Veteran Alaska journalist and KBBI news director Laurence Jay Barrett died Thursday, March 17, at his home in Homer. He was 60.
If you’ve ever turned on a radio in Alaska, there’s a good chance you’ve heard Jay Barrett’s unflinchingly upbeat voice. That voice has played on local airwaves across Alaska, from Kodiak to Bethel to Kenai and, most recently, Homer.
His first ever broadcasts were in his hometown of Dillingham, where he announced high school basketball games as a kid.
He was later pulled out of state by art of a visual kind, earning a degree in photography from the Art Institute in Seattle in 1988. He started pursuing a career in commercial photography.

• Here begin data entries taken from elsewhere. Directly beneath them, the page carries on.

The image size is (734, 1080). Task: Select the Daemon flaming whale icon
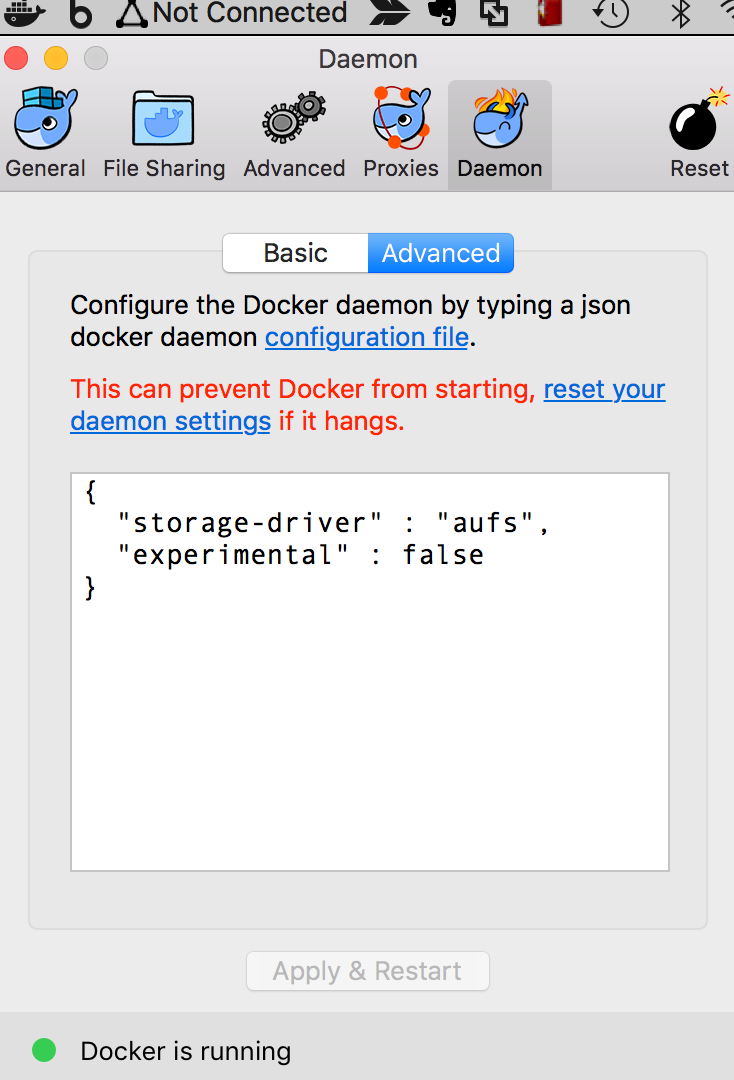point(500,118)
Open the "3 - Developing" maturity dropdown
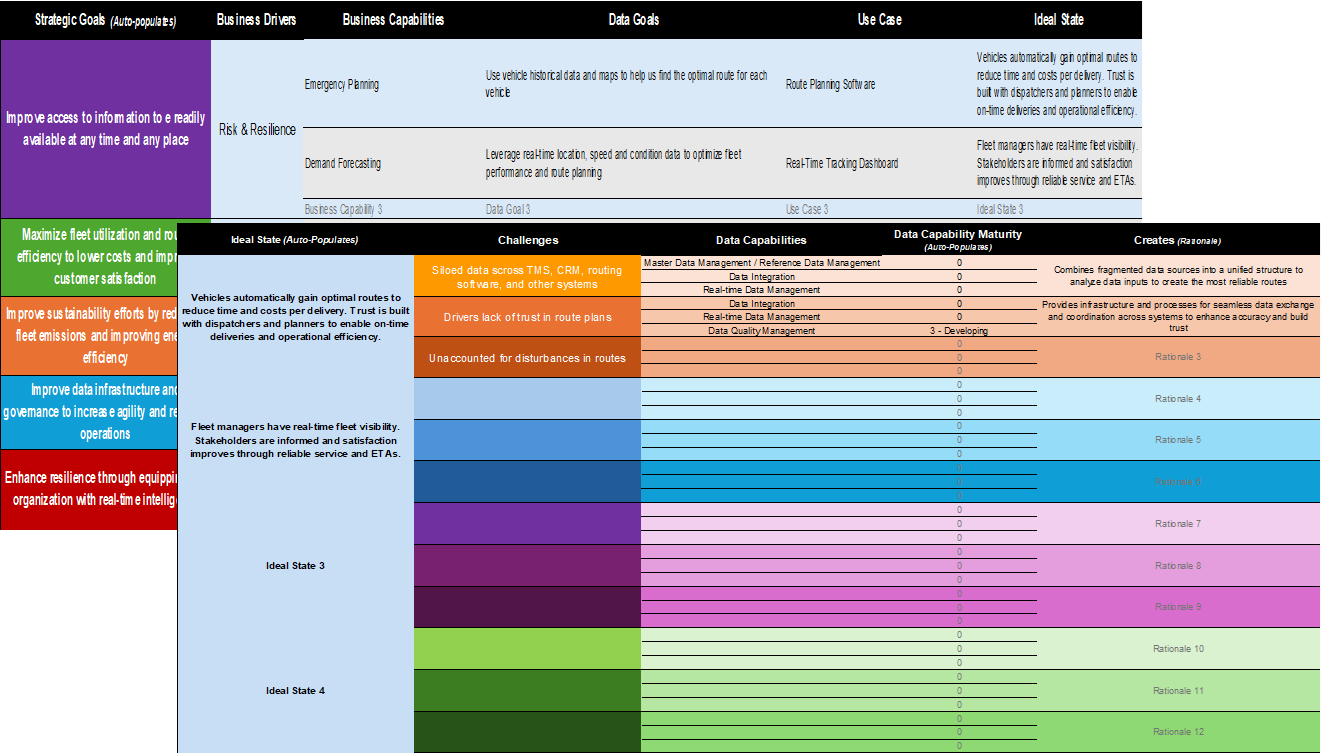 pos(958,329)
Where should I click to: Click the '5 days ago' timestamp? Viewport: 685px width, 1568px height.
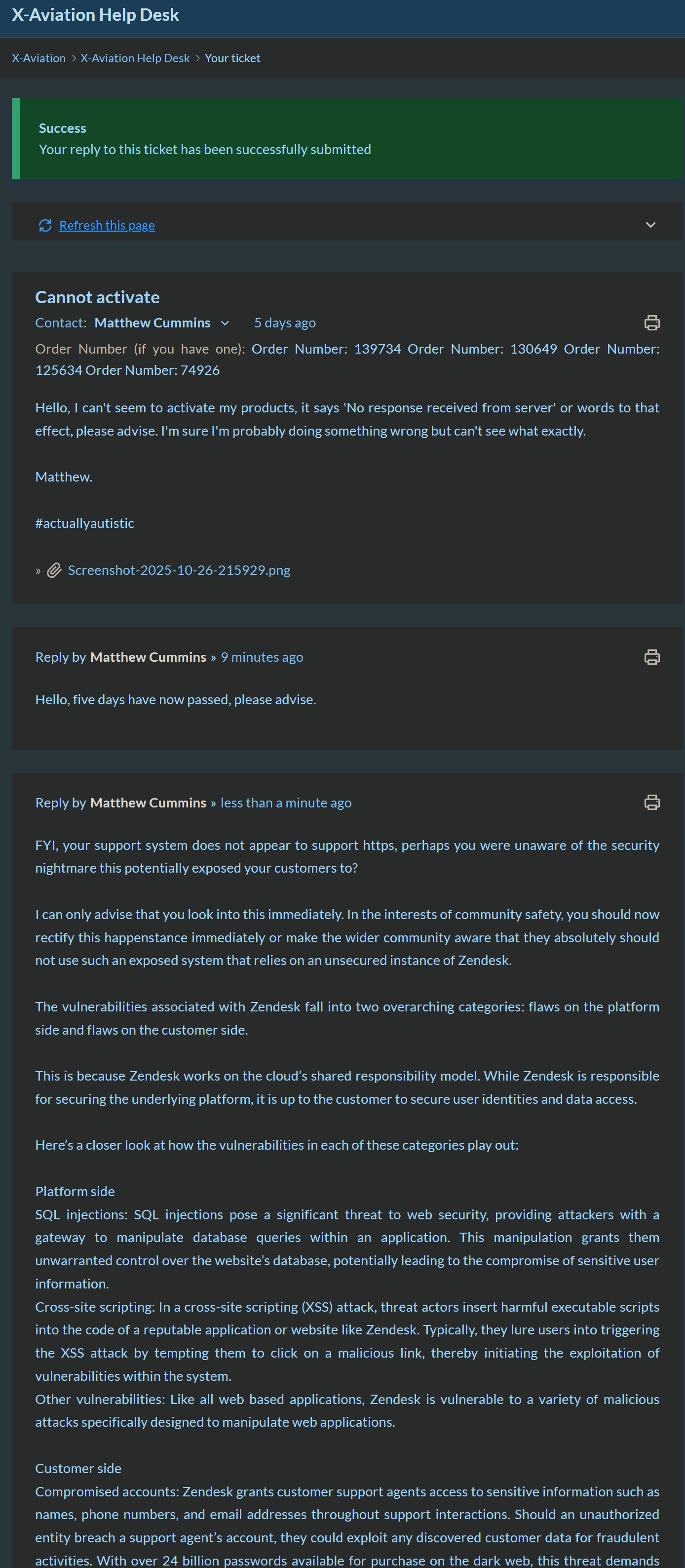coord(285,323)
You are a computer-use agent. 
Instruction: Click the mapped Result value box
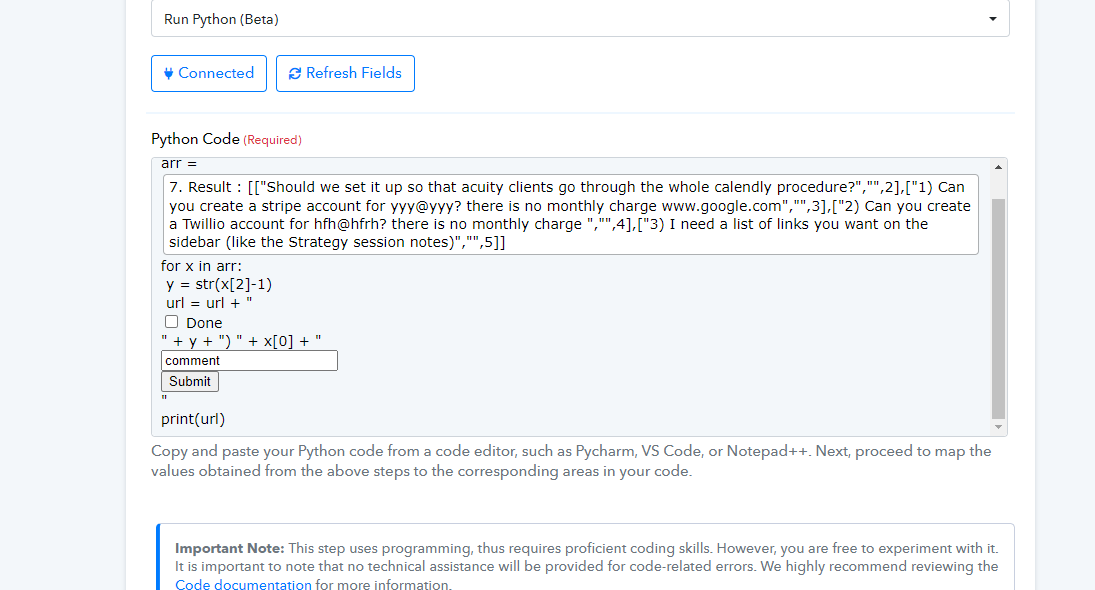[571, 214]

But — as so many do — he found his way back. His brother, Jean Barrett, of Dillingham, said Jay always had a deep love for Alaska’s rural communities.
“You can take the kid out of the village, you can’t take the village out of the kid,” Jean said. “I think he liked small-town Alaska.”
Jay — known affectionately to friends as JayBob — found home all across rural Alaska, as a public radio and newspaper reporter for a myriad of outlets and as the decade-long voice of the statewide Alaska Fisheries Report.
But journalist Rhonda McBride said, despite that breadth, he was laser-focused on every community he worked in. And it showed in his storytelling.
“To me, there is a trademark Jay Barrett story,” McBride said.
McBride worked with Jay at KYUK in the 1990s. She said he had a knack for covering the stories reporters usually shied away from — the kind of nuts and bolts reporting on what makes a community tick.
“Jay always had a magic of taking stories like that and drawing us in,” she said. “And not just telling the story but building a sense of community with it. I mean, he was the quintessential small-town reporter — loved it. He never wanted to work somewhere other than rural Alaska.”
At KYUK, she said Jay was known as the “red-haired Native.” His mom was half Yup’ik, from the Kuskokwim area.
In all his news gigs, Jay was a dogged follower of AP style. He never shied away from emailing a reporter — including this one — when there was an error or typo in their copy.
But radio listeners statewide were perhaps most taken with Jay’s cheery radio voice, with a bellowing laugh that brightened every airwave. He could read out the phonebook, McBride said, and it would be entertaining.
With his statewide reporting came a statewide network of friends and colleagues.
Cheryl Nugent, one of Jay’s best friends and a DJ at KMXT-Kodiak, said they would celebrate their birthdays together every July, watching movies over the phone when their friendship turned long distance.
“We kept in touch by texting and sending silly stories and videos back and forth,” she said. “I just got one from him the day before yesterday, a really cute video with animals. And also we would watch movies together. He actually signed me up on one of his streaming channels so we could watch some of our favorite actors together, where we’d be on the phone and say, ‘OK, press play.’ and then ‘OK, press pause.'”
Beyond becoming a part of Nugent’s family, Jay was also a mentor as she found her voice at KMXT.
Casey Kelly said that was true for him, as well. He remembers coming up to Kodiak in 2006 to work on the fish report with very little radio experience under his belt. He said Jay took a chance on him.
“He was the first person I worked with in journalism who embodied the old saying — ‘Comfort the afflicted and afflict the comfortable,’” he said. “I still think about that saying because he would say it all the time.”
And while Jay’s work largely remained in the realm of audio and print, he was a talented and award-winning photographer. Kasilof artist Zirrus VanDevere said his art was featured in state and local exhibits often.
“Many of his pieces told of life in Alaska, both succinctly and tenderly, and his poignant images, his frequent fundraiser donations and his in-depth artist interviews describe a man passionately supportive of the arts,” VanDevere said.
Jay was a superfan of many stripes. He loved sports — namely, his Chicago Cubs. In Kodiak, he was part of a show called Jock of the Rock that ran for 10 years.
And he was a Trekkie and a sort-of tech wizard, serving as de-facto support for more than a few journalists around the state. Jean, his brother, also said he was an accomplished motorcycle rider in his youth.
“He had a great sense of balance. And he was able to do a lot of things on the motorbike that surprised me,” he said. “And later on in life, he was talking about getting a motorbike and I told him, ‘Listen, dude. Your center of gravity has changed. Don’t expect that you can do the things you used to do.’”
Jay leaves behind a far-reaching network of friends and listeners in every corner of Alaska. He is preceded in death by his parents — Evelyn Johnson Barrett and Lawrence Frances Barrett — and survived by his brother, Jean Barrett, of Dillingham, and several cousins and extended family.
KDLL’s Jenny Neyman contributed reporting.